CRÍTICAS
Cada día nace un listo: Una divertidísima comedia negra de estafadores

Stills de 'Cada día nace un listo'. Montaje: ©Cine con Ñ
Cada día nace un listo es una historia de estafadores un poco torpes. Toni Lomas, antigua gloria de un concurso de cantantes televisivo, ahora reconvertido en medio gigolo medio buscavidas adicto un poco a todo. Junior, heredero de una gran fortuna fruto de la corrupción y con un pie en la cárcel. El Gallego, anticuario que se dedica a «antiguar» muebles modernos para revenderlos. La Mari, una abuela con más negocios turbios en marcha que nietas. Y entre todos ellos, un cuadro. Un cuadro que no existe oficialmente, pero vale millones.
La primera película de Arantxa Echevarría tras el triunfo en taquilla y premios de La infiltrada (2024) es una comedia negra, negrísima, muy cafre y disfrutona, sobre personajes con menos conciencia que luces y la corrupción como motor de la sociedad. Con más elementos de la versión gringa de este tipo de historia, pero el toquecito ibérico del esperpento que incluye no tener personajes con redención o que sean mínimamente cómodos para el espectador. Y huevos de avestruz.
El reparto de Cada día nace un listo es coral, aunque engañe y parezca que Hugo Silva o Susi Sánchez son algo más protagonistas, cada uno más o menos con el papel que estamos acostumbrado a verle —Dafne Fernández de pija, Diego Anido de señor turbio, Ginés García Millán de turbio pero rico, Pedro Casablanc de más turbio y más rico, Belén Rueda de gran señora—, pero elevado al cubo en mamarrachismo. El caso de partida mezcla Caja Madrid con el Fórum Filatélico, pero es un poco la excusa para el desparrame.
Cada día nace un listo y dos palman para hacerle sitio

Cada día nace un listo arranca con el suicidio del banquero corrupto «dueño» del cuadro, que da inicio a la trama, y luego nos presenta al personaje de Silva, el tal Lomas, un trasunto pasadísimo de vueltas de David Bustamente y similares, en una escena que está rodada como si fuese en Las Vegas y no Biarritz, y hasta te lo confirman con un guiñito al final. Es una declaración de intenciones y una definición perfecta del supuesto protagonista, que te mete en el tono de forma orgánica.
A partir de ahí Echevarría se lo pasa en grande con un in crescendo en presentación de personajes llena de escenas locas, como la que introduce a El Gallego (Anido) o Lomas huyendo de unos y otros por las razones más oligofrénicas. Aprovechan y hacen un recorrido turístico por San Sebastián, porque así es el cine actual, pero en este caso está tan bien integrado, o lo que pasa es tan cafre, que no molesta, sino todo lo contrario.

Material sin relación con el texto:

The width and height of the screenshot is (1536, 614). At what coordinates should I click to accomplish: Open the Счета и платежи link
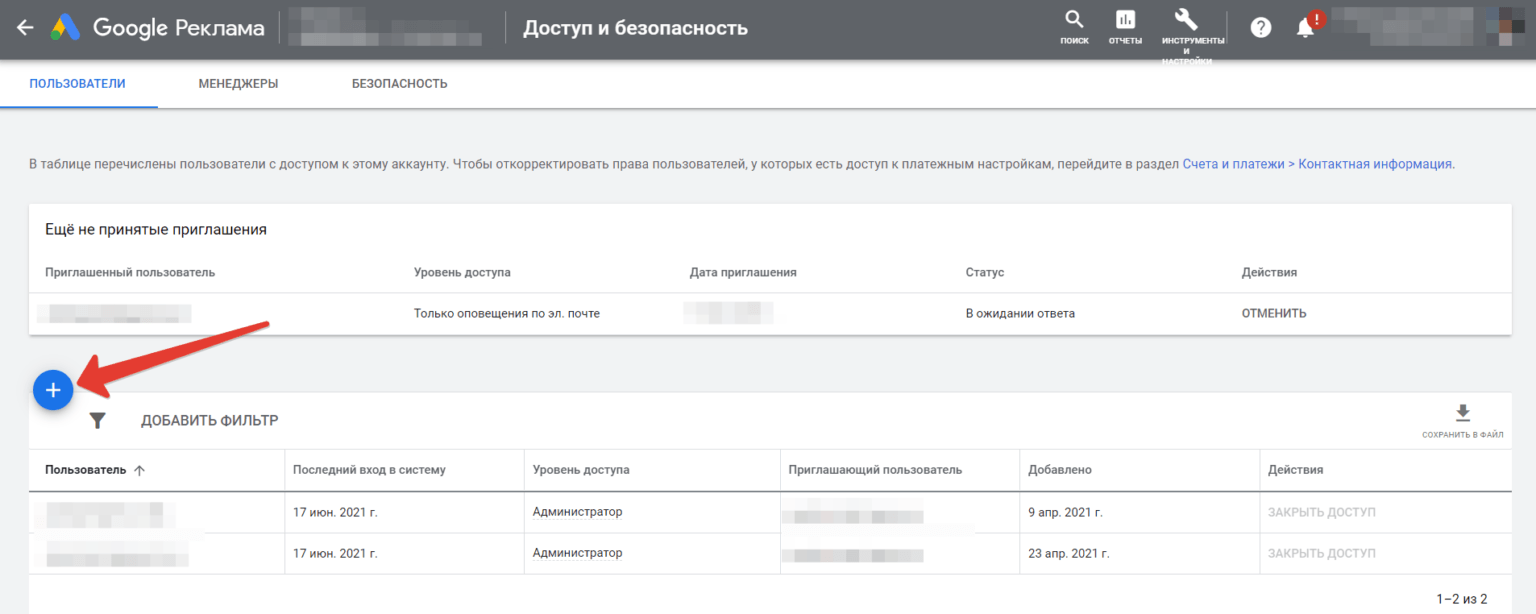(1233, 164)
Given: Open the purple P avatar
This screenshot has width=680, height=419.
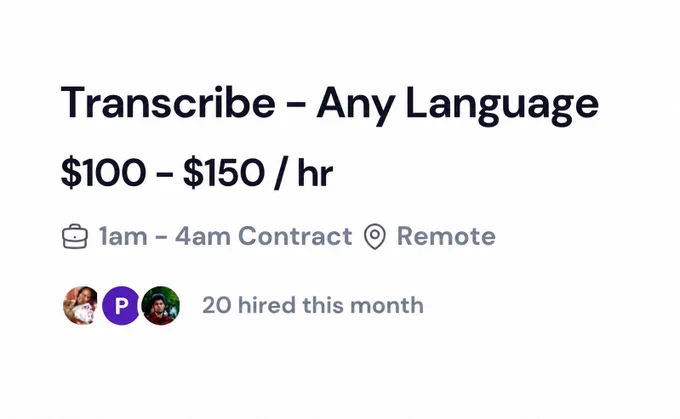Looking at the screenshot, I should pos(121,306).
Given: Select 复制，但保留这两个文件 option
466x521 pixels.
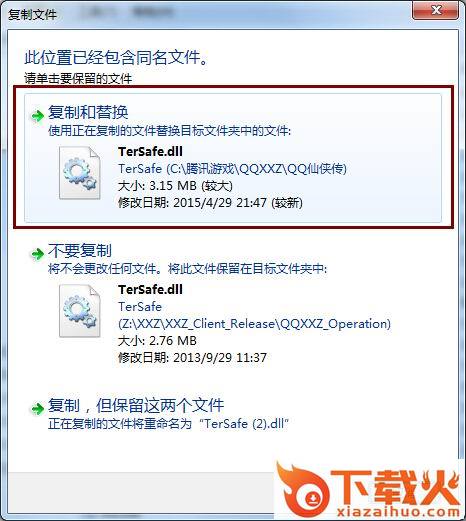Looking at the screenshot, I should (136, 405).
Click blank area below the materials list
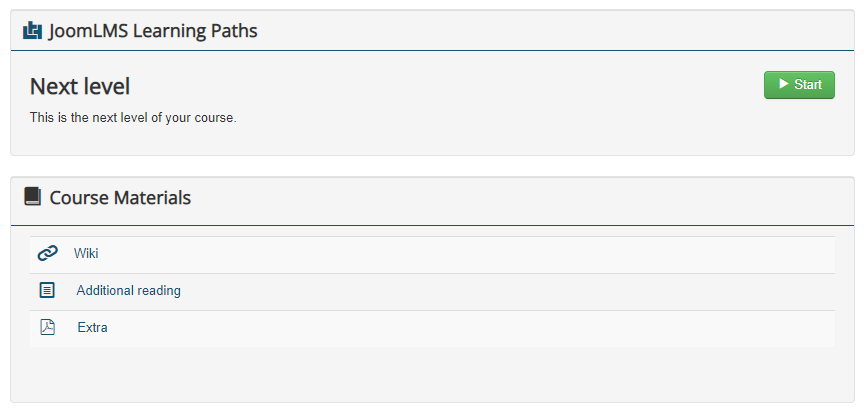This screenshot has width=867, height=408. coord(430,375)
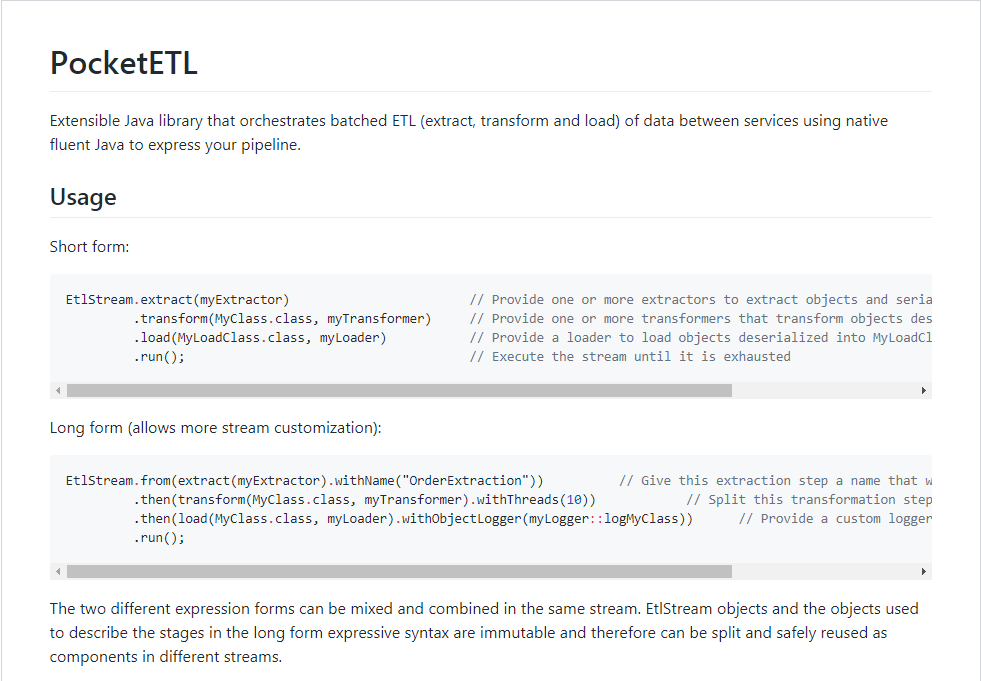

De fondo hay cierta crítica, muy leve, a la corrupción no ya de estos personajes, sino del sistema que los ampara —emparentando los pelotazos de la crisis de 2008 con los nazis, algo que últimamente es tendencia—. El pijo Junior (Jaime Olías, también en el tipo de papel que le suelen dar) es aún más personaje punch-ball que Toni, que al fin y al cabo es un imbécil pero quieres que le vaya bien. Sobre el heredero caen todas las desgracias y el rencor de clase que se puedan ustedes imaginar, e incluso sabe a poco.

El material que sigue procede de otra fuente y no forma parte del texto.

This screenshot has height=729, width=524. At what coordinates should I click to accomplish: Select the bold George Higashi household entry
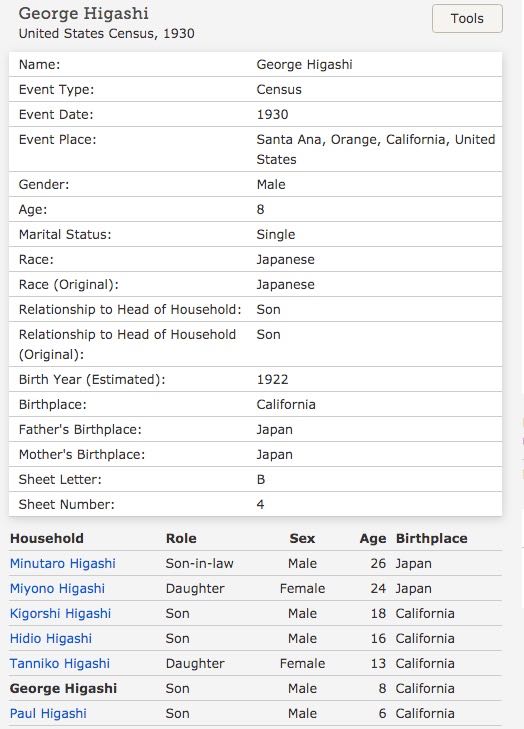pyautogui.click(x=63, y=689)
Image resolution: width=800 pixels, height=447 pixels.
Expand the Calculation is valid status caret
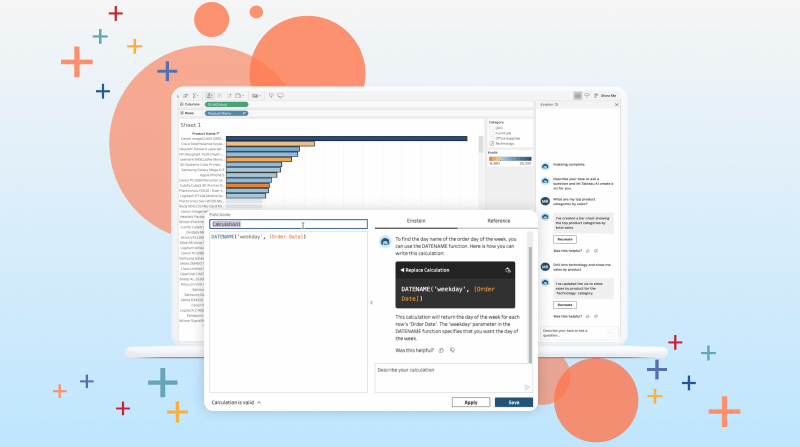(x=259, y=402)
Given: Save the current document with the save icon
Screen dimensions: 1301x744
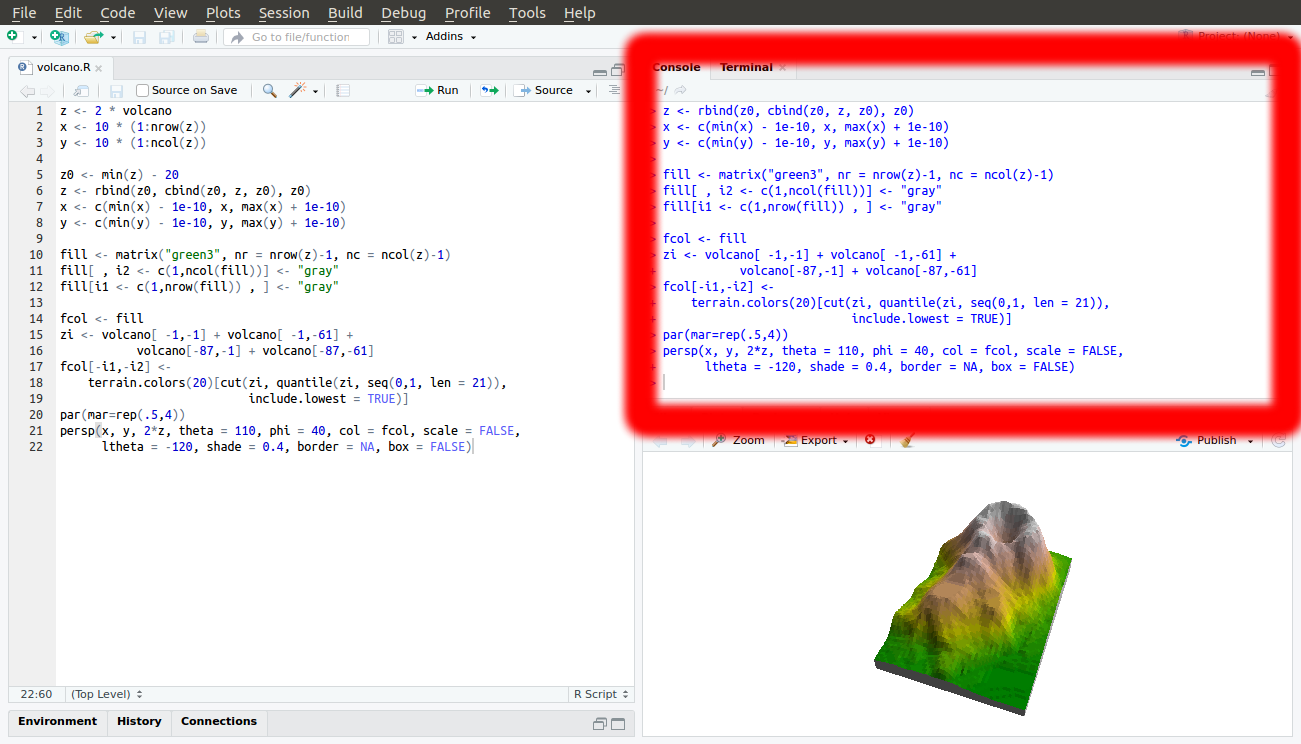Looking at the screenshot, I should [139, 35].
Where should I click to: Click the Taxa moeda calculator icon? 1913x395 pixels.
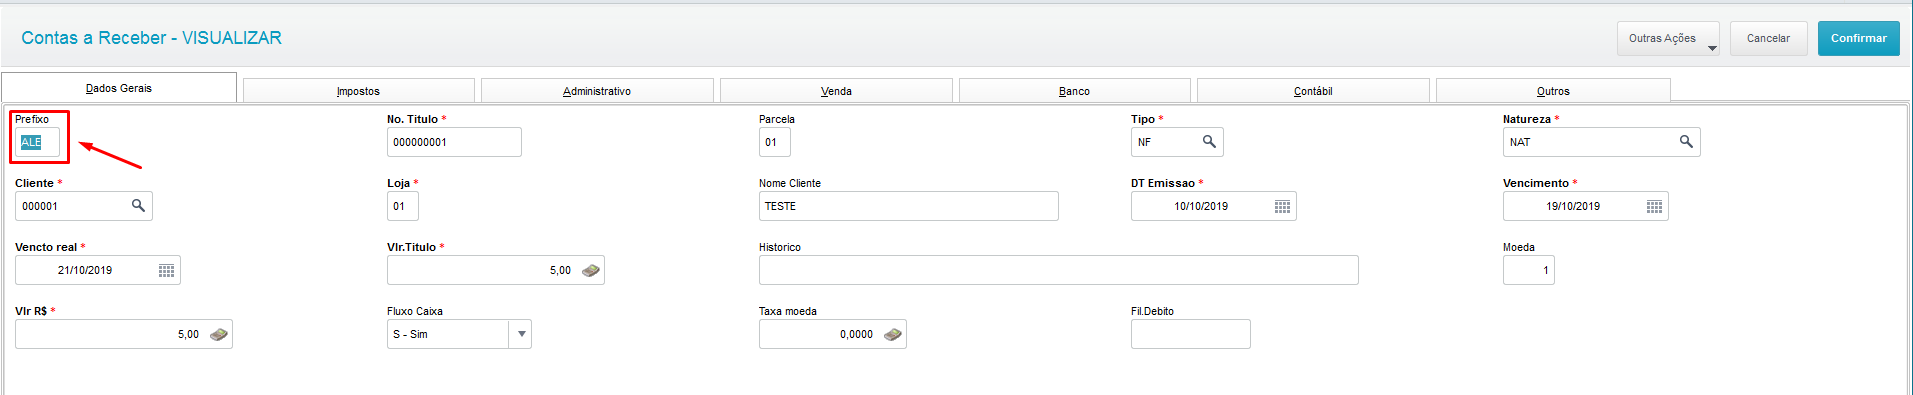pyautogui.click(x=893, y=334)
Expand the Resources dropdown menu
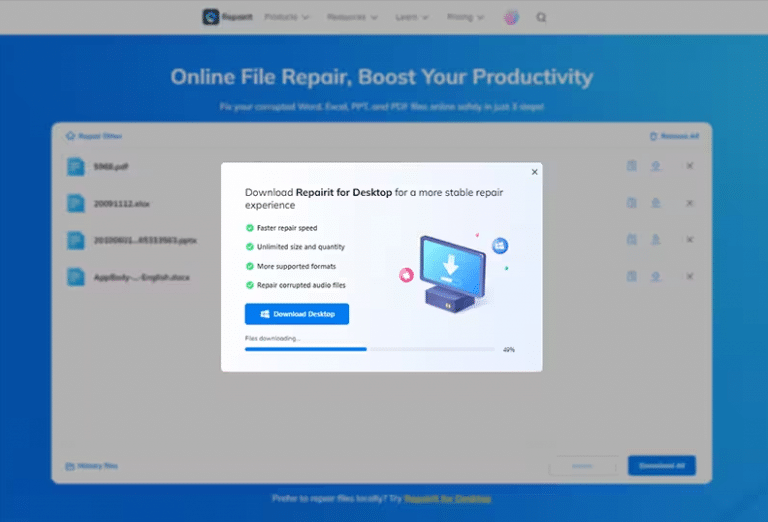Image resolution: width=768 pixels, height=522 pixels. pos(351,17)
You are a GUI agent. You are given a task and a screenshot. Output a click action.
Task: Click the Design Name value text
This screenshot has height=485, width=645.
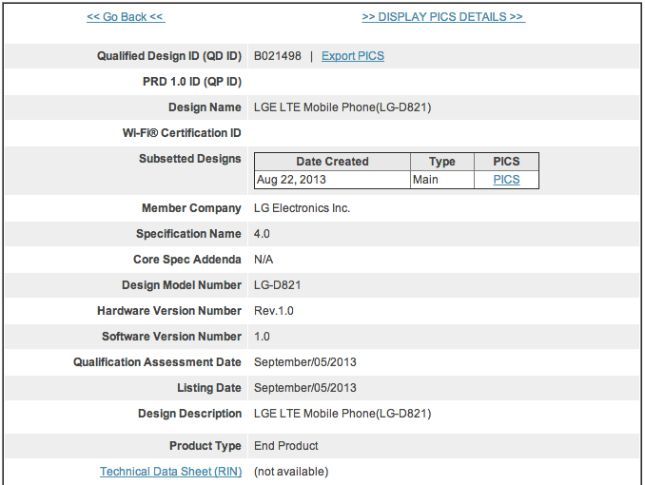pos(343,107)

El que nace lechón, muere cochino

La moraleja de Cada día nace un listo, si la hubiere, que tampoco la necesita, viene a ser la de El mundo es vuestro (2022): el que nace lechón, muere cochino. Al final solo dos personajes consiguen sus objetivos, más o menos: el de Ginés García Millán —a corrupto muerto, corrupto puesto— y el de Belén Rueda —al menos a nivel simbólico—. La conclusión de la película es que la mayor estafa está en pensar que se le puede ganar a los ricos en su propio juego, si precisamente son ricos por vivir a base de chanchullos.
Pero esto son temas más de fondo, la gracia está en la manera en que el guión te da vueltas y revueltas y, como público estás deseando la próximo explosión de gamberrismo. Aunque hay algún momento en que flojea —cuando se dan el relevo Toni y La Mari como personajes conductores, o en el parón antes de al traca final— y no explica algunas cosas que harían que funcionase mejor el final, en general te has hartado de reír, con risa de esa de la que te sale con mala leche, durante una hora y media.

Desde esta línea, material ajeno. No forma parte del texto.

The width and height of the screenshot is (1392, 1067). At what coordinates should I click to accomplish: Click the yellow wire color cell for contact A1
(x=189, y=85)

Recogiendo las fichas de la ruleta: Cada día nace un listo es una estupenda comedia negra de enredo y estafas. Un retrato psicológico social y económico al que no le interesa tanto que te des cuenta de esa crítica soterrada como que te lo pases como un gorrino en una charca con las imbecilidades de sus miserables protagonistas. Y con un reparto que da la impresión de que lo está gozando más que tú, que ya es decir.